Noisy Neighbor Making Condo Life Unbearable for New Owner

A.M. from outside of Connecticut writes:

Dear Mister Condo,

I know you get a fair amount of questions about how to deal with noise in condo living situations. Here’s another one. I just moved into a unit in a rather large building, back in February. On the night of the walk-through I noticed that in the master bedroom I could hear the next door neighbor’s television. The former owners joked at the closing that the neighbor was fond of westerns and classical music (meaning they were familiar with the noise). Said former owners slept in the guest bedroom and used the unit as a weekend home, so they were not here very often nor did they sleep in bedroom with noise.
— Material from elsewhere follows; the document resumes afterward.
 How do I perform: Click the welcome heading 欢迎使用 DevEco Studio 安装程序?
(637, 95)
I do sleep in my master bedroom. The neighbor is an eighty-five-year-old man who has owned here since the seventies. (I know this because on the only occasion I have had to actually address my concern about his loud television in the middle of the night, he told me that he had lived here for forever and that I should sleep in my master bedroom…) I expect quiet, to the degree that I can get it. I had not expected that I would have to deal with loud television sounds in the middle of the night. The neighbor is pretty deaf and perhaps unaware (?) of how loud is his television. He definitely has a sense of entitlement because of his length of ownership. Are there tools that can assist an elderly person with knowing if they are going above a certain decibel level with their noise?
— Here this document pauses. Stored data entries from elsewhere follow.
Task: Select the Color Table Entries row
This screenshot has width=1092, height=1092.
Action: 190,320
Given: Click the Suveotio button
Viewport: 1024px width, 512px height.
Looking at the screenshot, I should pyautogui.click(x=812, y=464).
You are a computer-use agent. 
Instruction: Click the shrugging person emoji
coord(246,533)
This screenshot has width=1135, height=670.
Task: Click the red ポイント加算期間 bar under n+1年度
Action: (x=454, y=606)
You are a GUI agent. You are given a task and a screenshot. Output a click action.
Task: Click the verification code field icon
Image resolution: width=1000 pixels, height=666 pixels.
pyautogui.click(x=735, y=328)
I am in communication with the management company. So far, they have done nothing about the issue. Instead, they suggest that I have someone come into my unit to ascertain if I am truly hearing something. Considering that I am a light sleeper and have really good hearing, and that their suggestion is based on a truly subjective meter, I’m pretty sure I will not allow someone in my unit at 1:00 a.m.. So, mostly I write emails that don’t get a response and call the door person and don’t get relief.

Any suggestions?

Mister Condo replies:

A.M., I am sorry that you find yourself in this position within your own home. Some condo governance documents are quite specific on acceptable noise levels; many are silent on the subject and simply call for peaceable enjoyment of the premise, which leaves a lot of wiggle room for both the Board and the unit owners. The vast majority of unit owners live by the Golden Rule: Do Unto Others as You Would Have Done Unto You. However, if you have neighbor that is hard of hearing and is unresponsive to your requests to keep the noise down, you now have to look at other options. While your Property Manager may not take action, your Board doesn’t have the luxury of ignoring your formal request to take action and enforce the association’s rules on noise, whatever they may be. Start with reviewing your condo documents to see what they say about acceptable noise levels. Make a formal complaint to the Board, in writing, and site the by-laws that support your complaint. Then, follow up with the Board to make sure they do take action. If your neighbor is violating rules, they can fine him. He will resist and play the “I’ve been here forever” card but that has no legal importance whatsoever. If the Board thinks he is violating the noise rules, they can take action to correct his behavior. You need to continue to document each time he breaks the noise rules and report to the Board when he does. In other words, be a squeaky wheel. Make your problem their problem. If you still get no relief, speak with an attorney to see what other legal actions may be available to you. My guess is it won’t come to that but that would be your path to relief. Good luck!